• Carburant glow alternatif

     

    Nombreux sont les modélistes ayant joué à l'apprenti chimiste pour tenter de formuler un carburant alternatif, avec des résultats parfois difficiles à interpréter. Cela m'a conduit à réaliser quelques expérimentations pour tenter d'y voir plus clair. En particulier, j'ai souhaité vérifier l'intérêt de l'alcool à brûler en alternative économique (moins de 2€ le litre par bidon de 5 L en grand surface) du méthanol, l'alcool en brûler en contenant entre 5 et 10% (a priori suffisant au bon fonctionnement de la bougie), ainsi que des éventuels substituts au nitrométhane dont il est régulièrement questions dans les discussions de terrain (acétone et SP95).

        

    L'alcool à brûler utilisé pour les essais est de marque Phébus, trouvé chez Auchan. Je n'ai aucune préférence de marque, mais préfère mentionner ce détail car il semble que tous les alcools à brûler ne se valent pas au niveau de la qualité et/ou quantité de méthanol. Dans le doute, il vaut donc mieux acheter un petit bidon pour procéder à quelques vérifications avant d'acheter en gros volume.

    Le moteur de test est un O.S. 10FP à chemise acier (voir ici), équipé d'une bougie Rossi R1 (chaude) et d'une hélice MAS G/F 7x5. Les conditions d'essais sont plutôt sévères (température d'ambiance de 30°C, moteur de petite cylindrée et hélice le chargeant fortement), donc intéressantes pour bien discriminer les facteurs influants.

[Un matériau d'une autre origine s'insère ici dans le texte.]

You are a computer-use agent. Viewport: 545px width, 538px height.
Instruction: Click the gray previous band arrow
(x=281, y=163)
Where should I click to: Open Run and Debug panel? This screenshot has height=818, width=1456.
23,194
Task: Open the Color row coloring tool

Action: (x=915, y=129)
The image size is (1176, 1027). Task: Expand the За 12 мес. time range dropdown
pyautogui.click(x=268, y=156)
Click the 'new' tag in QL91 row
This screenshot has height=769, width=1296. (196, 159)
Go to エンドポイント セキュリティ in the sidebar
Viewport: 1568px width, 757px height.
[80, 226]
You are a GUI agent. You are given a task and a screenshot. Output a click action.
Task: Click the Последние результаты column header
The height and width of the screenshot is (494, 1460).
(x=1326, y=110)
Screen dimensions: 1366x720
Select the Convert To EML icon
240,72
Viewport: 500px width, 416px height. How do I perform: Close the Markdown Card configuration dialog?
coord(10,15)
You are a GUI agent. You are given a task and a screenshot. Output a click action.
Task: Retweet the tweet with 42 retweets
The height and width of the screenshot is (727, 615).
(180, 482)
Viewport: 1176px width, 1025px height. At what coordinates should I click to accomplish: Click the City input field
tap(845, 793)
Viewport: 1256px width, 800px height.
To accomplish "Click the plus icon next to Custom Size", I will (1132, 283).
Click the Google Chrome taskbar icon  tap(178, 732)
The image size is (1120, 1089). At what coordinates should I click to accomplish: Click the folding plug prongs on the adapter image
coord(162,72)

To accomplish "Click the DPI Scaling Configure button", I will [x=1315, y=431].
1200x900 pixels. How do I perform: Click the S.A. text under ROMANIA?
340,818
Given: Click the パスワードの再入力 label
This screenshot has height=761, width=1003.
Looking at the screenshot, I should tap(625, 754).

    Les essais ont été réalisés suivant un plan d'essais, croisant au mieux les paramètres testés (taux d'huile, taux d'alcool vs taux de méthanol, taux et nature d'additif) et suivant quatre axes d'évaluation : régime plein gaz, facilité de démarrage à la main, stabilité du ralenti et franchise du passage du ralenti à plein gaz.

    Voici les résultats bruts :

    Nota : le premier mélange est celui de référence, utilisé sur tous mes moteurs de petite cylindrée. L'additif anti-usure et améliorant dosé à 1% est de l'huile de coupleur hydraulique au sulfonate de calcium.

    Interprétation des résultats :
    - l'alcool à brûler fonctionne en fait très bien, et l'association avec du nitrométhane (indispensable sur un petit moteur) donne des résultats identiques en terme de souplesse et de stabilité de fonctionnement. Seule la puissance est légèrement en retrait par rapport au mélange de référence, mais cela semble a priori plus attribuable à la différence de qualité d'huile (ricin pure versus ricin + micro motul + additif anti-friction) qu'à celle de combustible, étant donné que le mélange dosé à moitié de méthanol donne le même régime que celui uniquement à base d'alcool à brûler (12000 tr/min dans les deux cas).
    - par contre, sans nitrométhane, les performances sont très dépendantes du taux de méthanol. Changer la bougie ainsi que le taux de compression pourrait améliorer les choses à ce niveau, mais je n'ai pas testé.
    - l'acétone ou le SP95 dégradent significativement le fonctionnement du moteur, le démarrage à la main, en particulier à chaud, devient même quasi impossible malgré la faible quantité d'additif.

    Quelques remarques d'ordre général :
    - la miscibilité de l'alcool à brûler avec les autres produits du mélange est identique à celle du méthanol.
    - le réglage du pointeau varie sensiblement d'un mélange à l'autre, parfois d'un demi-tour.
    - en toute logique, ces résultats sont extrapolable à des moteurs de cylindrée plus importante (car plus tolérants qu'un petit moteur à la qualité du carburant).

    Seul gros bémol : si l'alcool à brûler représente donc une alternative crédible et peu onéreuse au méthanol, l'usage de nitrométhane reste indispensable sur un petit moteur, avec les difficultés d'approvisionnement liées à ce produit depuis 2014 (vente uniquement aux dépositaires, entreprises ou associations, d'un numéro Siret).